Vorliegender Text =
Günter Mittag
Günter Mittag (* 8. Oktober 1926 in Stettin; † 18. März 1994 in Berlin) war ein deutscher Politiker. Er war von 1966 bis zum Herbst 1989 Mitglied des Politbüros des Zentralkomitees der SED. Er war von 1962 bis 1973 und ab 1976 als Sekretär des ZK der SED für Wirtschaftsfragen für die Lenkung der Planwirtschaft in der DDR zuständig.
Leben
[Bearbeiten | Quelltext bearbeiten]Mittag stammte aus einer Arbeiterfamilie. 1943 war er Luftwaffenhelfer in einem Flak-Regiment. Von 1943 bis 1945 absolvierte Mittag eine Ausbildung bei der Deutschen Reichsbahn. 1956 schloss Mittag ein Fernstudium mit dem Titel des Diplom-Wirtschaftlers ab und promovierte 1958 an der Hochschule für Verkehrswesen in Dresden zum Dr. rer. oec. mit der Arbeit Die Überlegenheit der sozialistischen Organisation und Leitung im Eisenbahnwesen der DDR gegenüber dem kapitalistischen Eisenbahnwesen.[1]
1945 trat Mittag in die KPD ein und wurde 1946 durch die Zwangsvereinigung von SPD und KPD Mitglied der SED. 1947 wurde er Mitglied der SED-Kreisleitung Greifswald und übernahm in den Folgejahren regionale Führungspositionen im FDGB. 1958 wurde er Sekretär der Wirtschaftskommission beim Politbüro. 1962 wurde Mittag Mitglied des ZK. 1963 wurde er Mitglied der Volkskammer und (bis 1971, dann wieder 1979 bis 1989) Mitglied des Staatsrates der DDR. Von 1973 bis 1976 war Mittag Erster Stellvertreter des Vorsitzenden des Ministerrates der DDR. 1979 bis 1989 war er Mitglied des Nationalen Verteidigungsrats.
Ebenfalls 1963 wurde Mittag Leiter des Büros für Industrie- und Bauwesen des ZK. Mittag und Erich Apel entwarfen das Neue ökonomische System der Planung und Leitung (NÖSPL), das die Volkswirtschaft der DDR modernisieren und entbürokratisieren sollte. Das Konzept wurde aufgrund politischer Widerstände nur stark abgeschwächt umgesetzt.

Gestellte Aufgabe a = Stimmen diese Aussagen mit dem Text über Günter Mittag überein? (i) Mittag trat 1945 in die KPD ein. (ii) Mittag promovierte an der Hochschule für Verkehrswesen in Leipzig. (iii) Das NÖSPL wurde vollständig umgesetzt. Beantworte jede Aussage mit Ja oder Nein und zitiere dazu wörtlich die entscheidenden Worte des Textes.

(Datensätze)
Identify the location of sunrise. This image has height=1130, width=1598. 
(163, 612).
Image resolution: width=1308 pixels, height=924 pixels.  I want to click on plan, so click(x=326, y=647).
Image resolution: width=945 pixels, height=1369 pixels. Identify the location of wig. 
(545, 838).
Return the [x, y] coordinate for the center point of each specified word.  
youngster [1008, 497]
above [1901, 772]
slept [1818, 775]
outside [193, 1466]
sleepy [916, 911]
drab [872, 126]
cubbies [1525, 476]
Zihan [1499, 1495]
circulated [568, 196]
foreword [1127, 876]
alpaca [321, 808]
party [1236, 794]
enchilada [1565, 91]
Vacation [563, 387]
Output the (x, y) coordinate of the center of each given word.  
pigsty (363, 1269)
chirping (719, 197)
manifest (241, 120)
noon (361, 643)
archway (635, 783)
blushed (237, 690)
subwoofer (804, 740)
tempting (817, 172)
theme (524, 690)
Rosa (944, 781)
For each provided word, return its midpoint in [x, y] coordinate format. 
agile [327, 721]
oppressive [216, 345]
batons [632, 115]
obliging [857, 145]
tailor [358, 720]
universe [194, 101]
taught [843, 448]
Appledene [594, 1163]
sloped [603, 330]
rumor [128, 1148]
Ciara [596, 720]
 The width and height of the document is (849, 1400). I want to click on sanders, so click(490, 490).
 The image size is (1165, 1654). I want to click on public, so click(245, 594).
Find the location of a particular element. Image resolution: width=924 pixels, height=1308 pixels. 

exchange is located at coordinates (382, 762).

Gestellte Aufgabe b = Sammle alle Zeilen der Datensätze, in denen das Wort „click“ vorkommt. Achte dabei auf Groß- und Kleinschreibung.

Richtige Antwort a =
(i) Ja: „1945 trat Mittag in die KPD ein“
(ii) Nein: „promovierte 1958 an der Hochschule für Verkehrswesen in Dresden“
(iii) Nein: „Das Konzept wurde aufgrund politischer Widerstände nur stark abgeschwächt umgesetzt.“

Richtige Antwort b =
Image resolution: width=1308 pixels, height=924 pixels.  I want to click on plan, so click(x=326, y=647).
 The width and height of the document is (849, 1400). I want to click on sanders, so click(490, 490).
 The image size is (1165, 1654). I want to click on public, so click(245, 594).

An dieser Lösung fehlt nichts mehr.